Researchers have mapped how genetic switches are regulated in East Asian populations, identifying tens of thousands of unique markers linked to complex diseases. This massive dataset bridges a crucial diversity gap in genetics, paving the way for more inclusive translation of genetic discovery worldwide.
A research team led by scientists in Taiwan at the National Health Research Institutes & National Taiwan University and collaborators at the Broad Institute has published a new study in Nature Communications that expands our understanding of how inherited DNA differences shape chemical markers on the genome that help regulate gene activity. These markers—DNA methylation—are part of the body's normal biological control system, but they can also offer clues about why some people are more likely to develop certain diseases.
Most previous studies of this kind have focused mainly on people of European ancestry. That has left an important gap: whether the same biological patterns hold true in other populations, and whether disease studies built on European reference data miss signals that matter elsewhere.
To address this, the team analyzed data from 7,619 Han Chinese participants, including 1,997 individuals from the Taiwan Biobank, and compared the results with a large European dataset of 27,750 individuals, providing one of the most comprehensive analyses of DNA methylation in East Asian individuals to date.
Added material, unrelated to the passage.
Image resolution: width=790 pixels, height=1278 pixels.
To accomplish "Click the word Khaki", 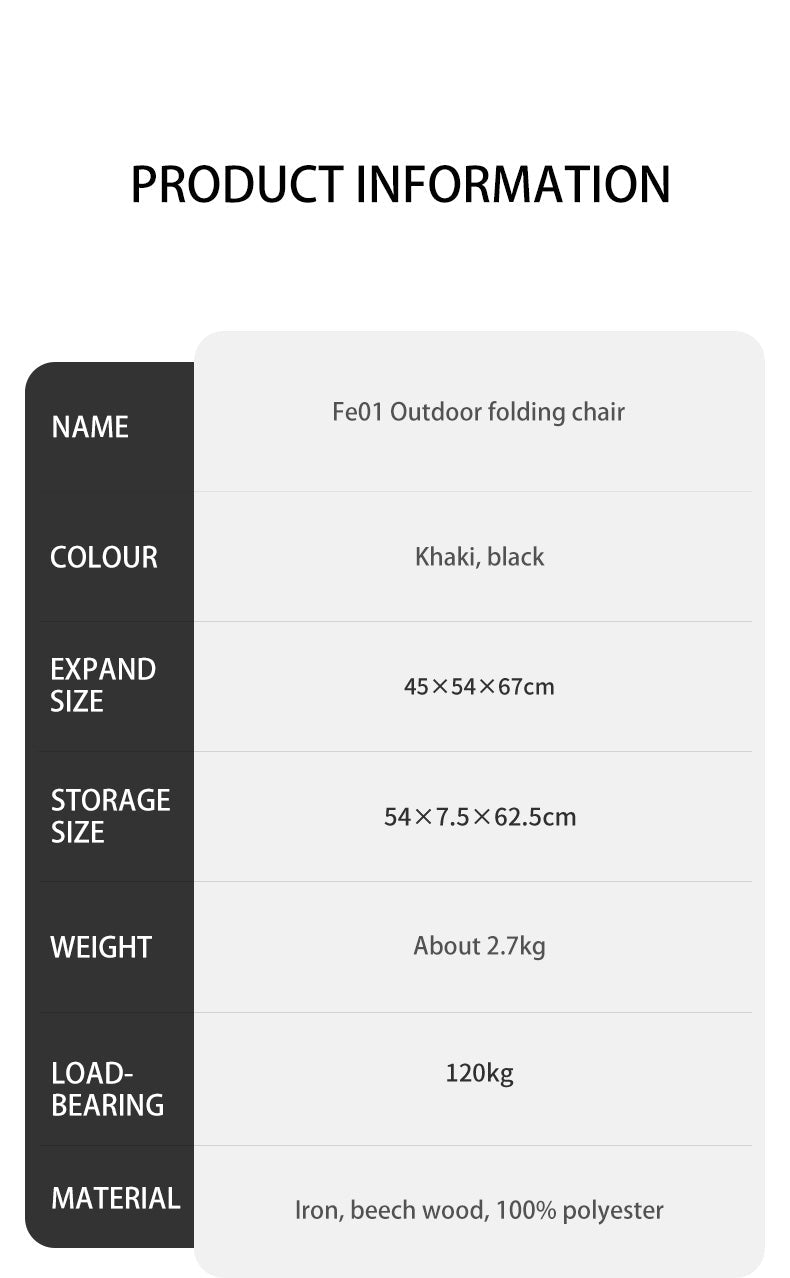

The researchers identified 331,048 sites where inherited DNA differences were linked to changes in these genome-level markers, including 28,978 unique genetic switches not previously reported in European populations.
The results showed that many biological control signals are shared across populations, which is encouraging for global health research. At the same time, the study also uncovered East Asian–specific signals that were difficult to detect in European datasets because the underlying genetic variants are much rarer there.
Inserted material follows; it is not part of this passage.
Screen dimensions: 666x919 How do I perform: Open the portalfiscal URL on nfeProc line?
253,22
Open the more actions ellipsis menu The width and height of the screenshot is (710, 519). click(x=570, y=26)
The study also demonstrated why ancestry-matched reference data matter. When the researchers used East Asian data to interpret disease-related genetic findings in East Asian populations, they obtained stronger and more informative results than when they relied on European reference resources alone. This suggests that more inclusive datasets can improve efforts to understand the biology behind common diseases and make genetic research more useful across populations.
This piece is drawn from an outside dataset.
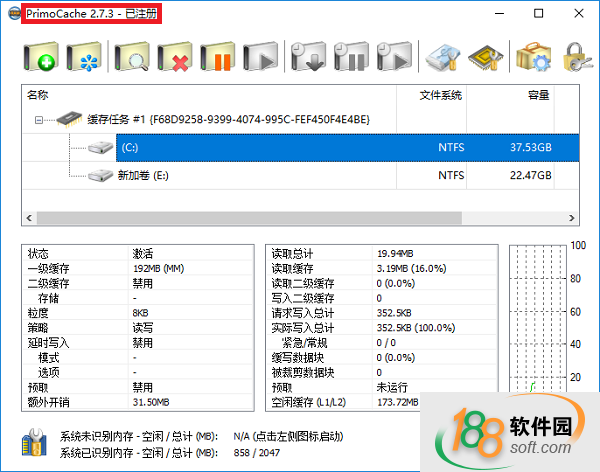Open the disk tools icon in toolbar
600x472 pixels.
443,56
In addition, the team highlighted examples linking these biological signals to conditions such as coronary artery disease and type 2 diabetes, showing how this approach can help connect genetic findings to possible disease mechanisms. Beyond individual discoveries, the study provides an important new resource for future research on health and disease in East Asian populations.
"Human biology is shared in many ways, but not always in exactly the same proportions across populations," says co-corresponding author Prof. Yen-Chen Anne Feng at Institute of Epidemiology and Preventive Medicine, National Taiwan University.
"Our study shows that when we build research resources that better reflect global diversity, we gain a clearer and more accurate picture of how disease risk is shaped—and that ultimately benefits everyone."